Biden-Xi meeting eases superpower tensions, but competition remains

Biden-Xi meeting eases superpower tensions, but competition remains

After a year of heightened geopolitical stress, Wednesday’s meeting between US President Joe Biden and his Chinese counterpart Xi Jinping marked a constructive and welcome development for markets, though economic rivalry remains the underlying theme between the two superpowers.

At the meeting in San Francisco, Biden and Xi agreed to resume high-level military communications, which China cut last year after then-US House of Representatives Speaker Nancy Pelosi visited Taiwan. The communications agreement is a step to stabilising relations, which had deteriorated over the fate of Taiwan, Beijing’s expanding military, and trade ties – particularly US export controls on cutting-edge technology.

“We’re back to direct, open, clear communications,” said Biden after the meeting. Xi added that the door to talks between the two superpowers “cannot be closed gain.”

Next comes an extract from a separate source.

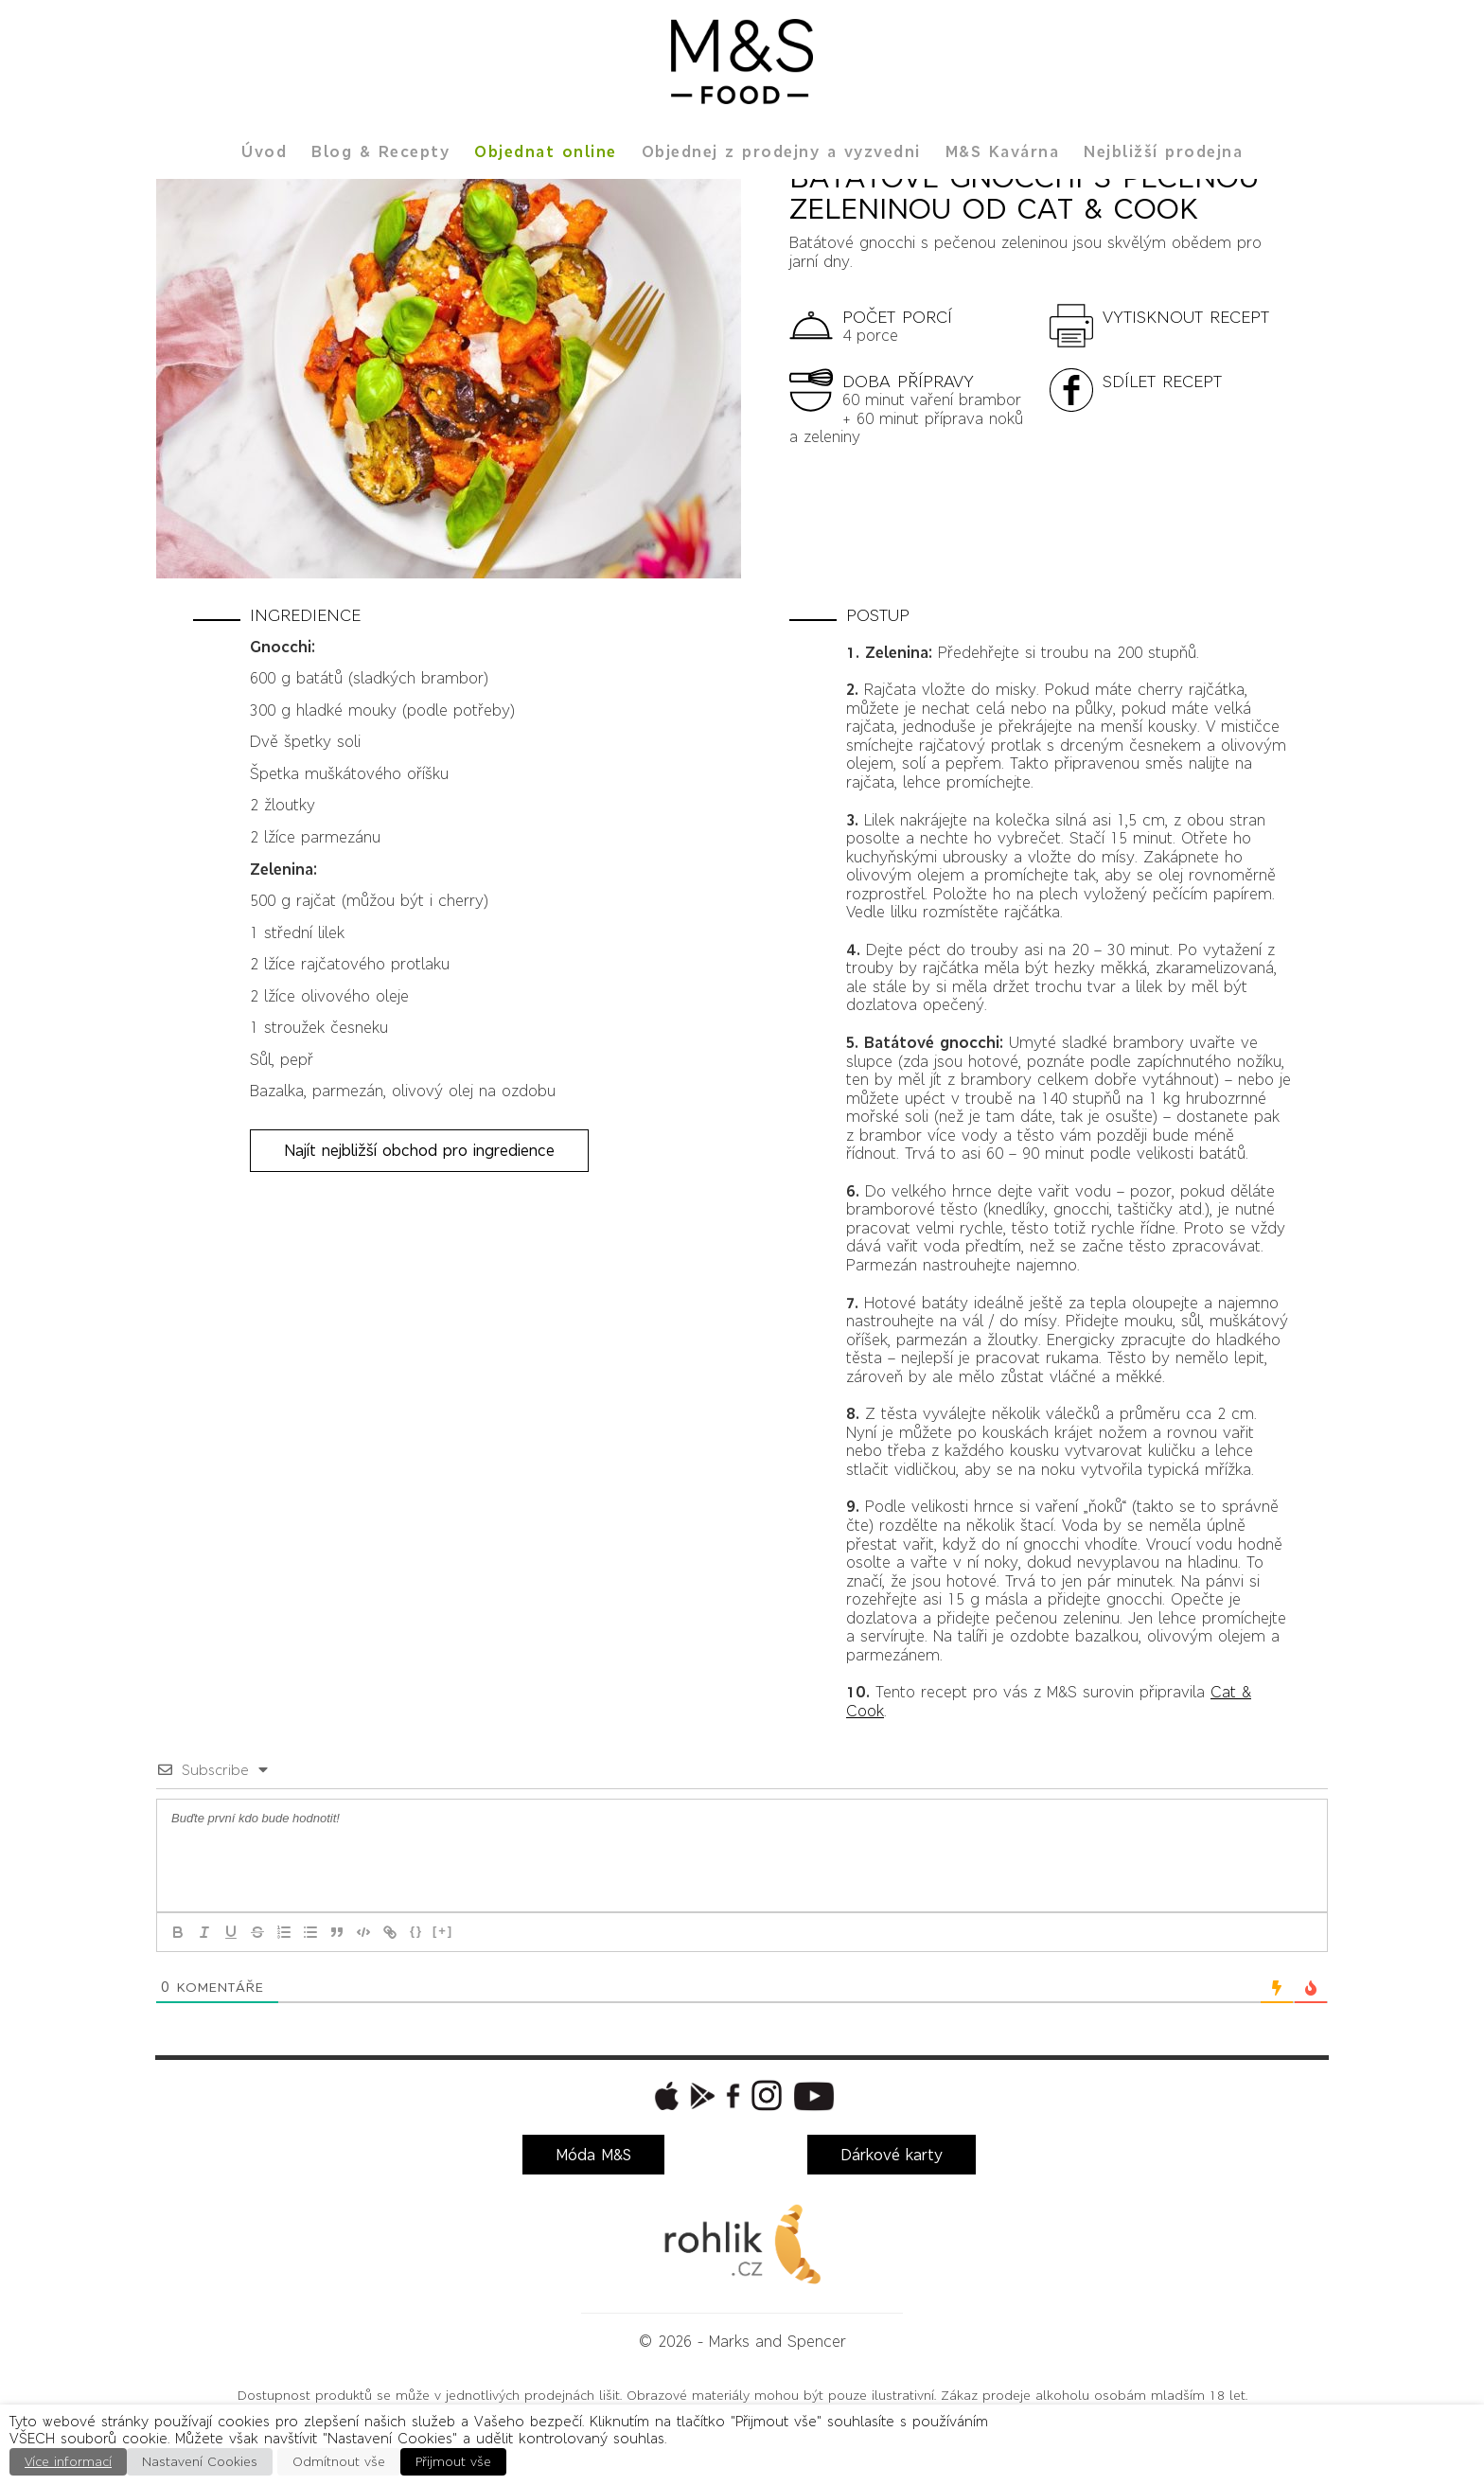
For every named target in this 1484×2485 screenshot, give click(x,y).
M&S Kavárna (1002, 151)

The restoration of high-level communications channel significantly reduces the risk of military miscalculation and outright confrontation over the Taiwan Strait. We expect the status quo to be maintained on Taiwan, but with easing tensions. The de-escalation may help to restore market confidence, as tensions between the superpowers have hurt sentiment about the recovery in China.

It was notable that at a function with business leaders after the summit, XI said Beijing is ready to be a “partner and friend” of the US. The US administration had sought to massage down expectations ahead of the summit, at which Biden and Xi held talks for four hours – only their second in-person meeting since the US president took office in 2021.

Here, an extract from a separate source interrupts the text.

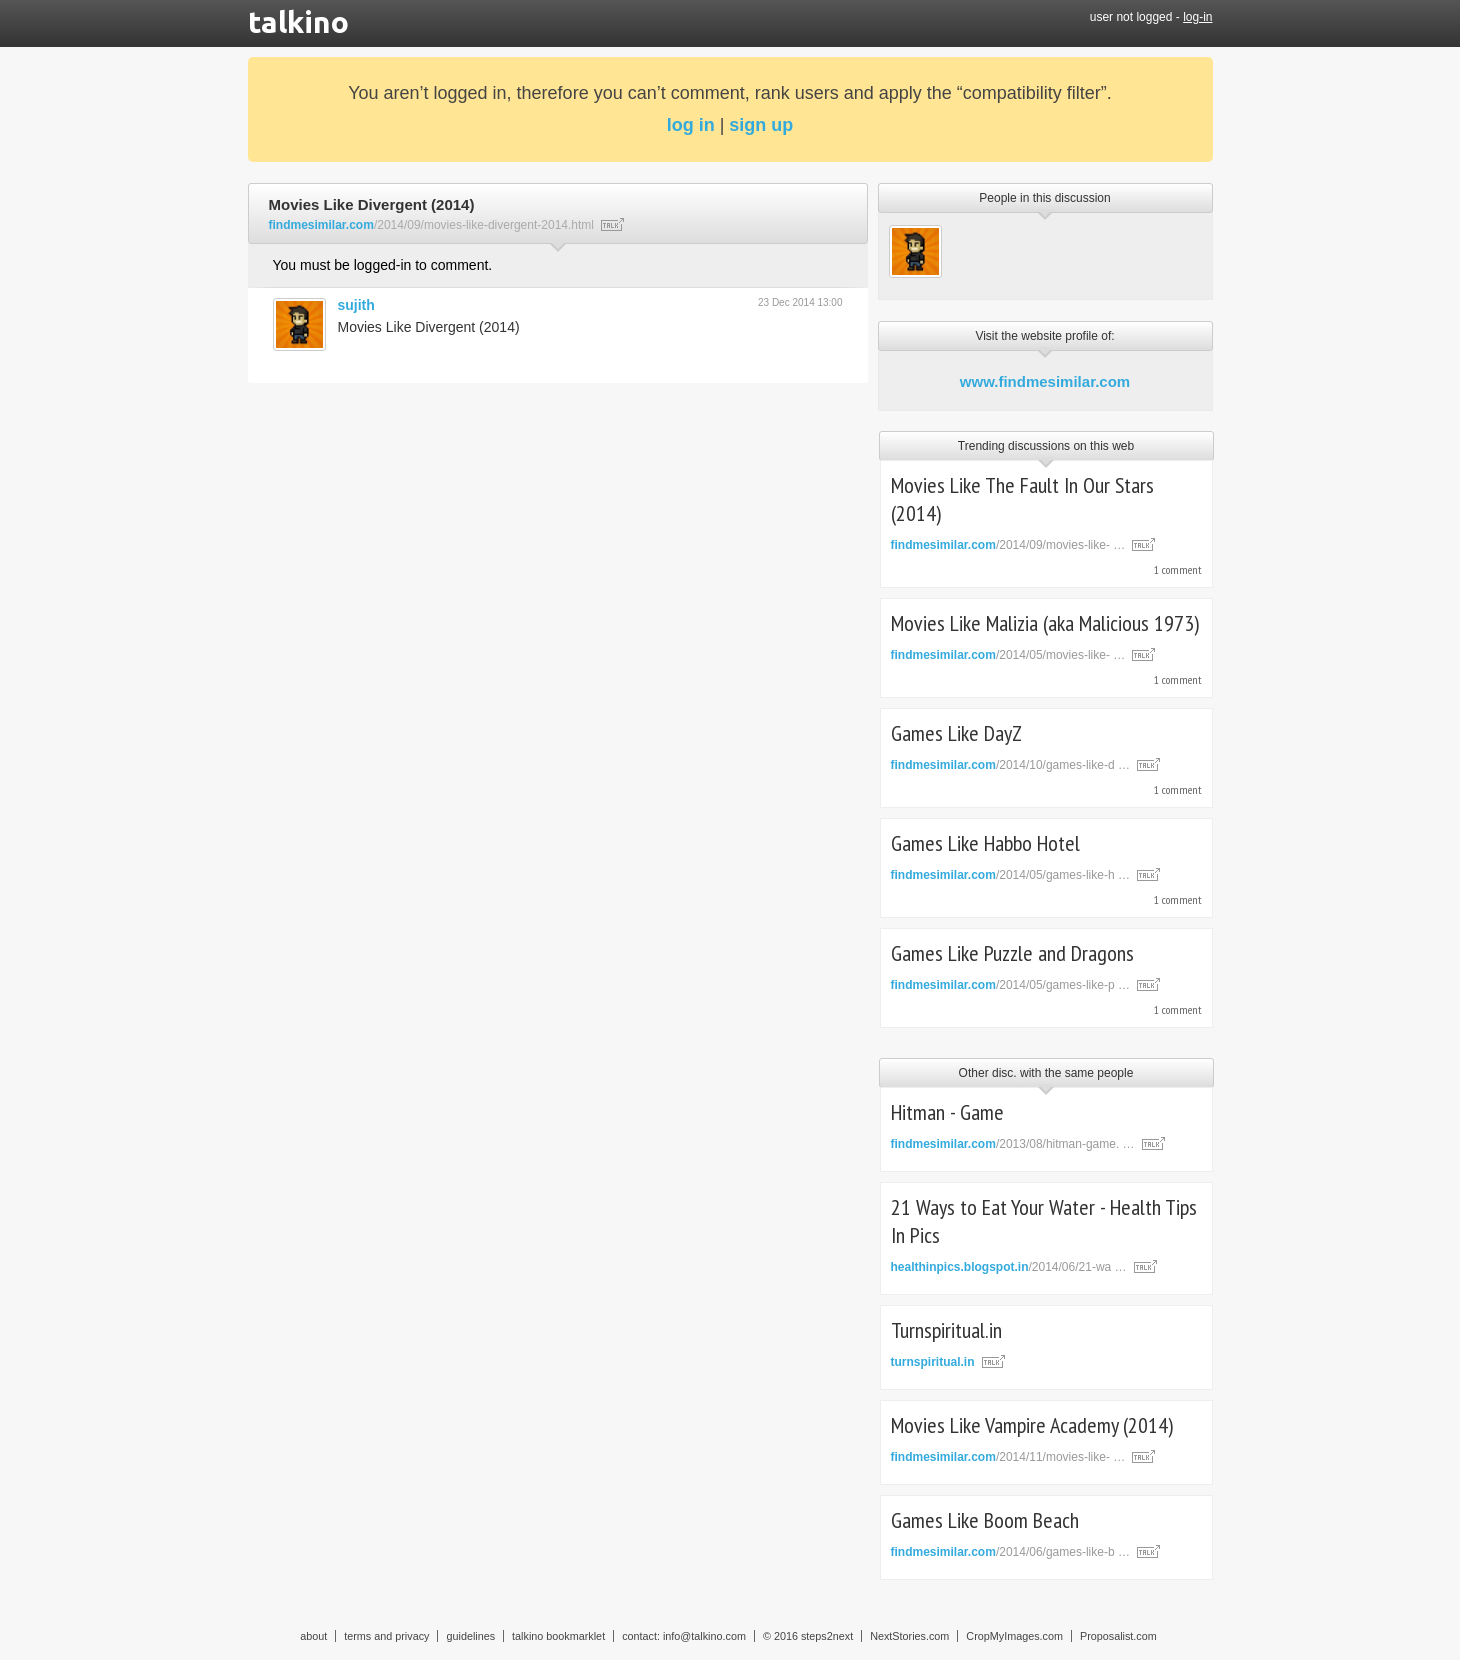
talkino (298, 22)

Despite the warm words and re-opening of the military communications channel, competition and economic rivalry between the two countries will likely remain amid the technological containment imposed by the US. In particular, areas directly relevant to national security and advanced technology may see increasing restrictions.

Moreover, the trend for multinational firms to divert their marginal investment and supply chains away from China and towards the US or US-aligned countries will likely continue.

All in all, the Xi-Biden meeting signals a dial down in the confrontational rhetoric between the two countries, while trying to restore a sense of predictability. But the basic shape of the US-China relationship will not be altered, evidenced by the increasing competition on the economic and technological front.

The meeting took place against the backdrop of mixed economic pictures in both countries. China’s recovery is proving bumpy, while US economic resilience will be tested next year as the impact of interest rate rises filters through to consumers in an election year.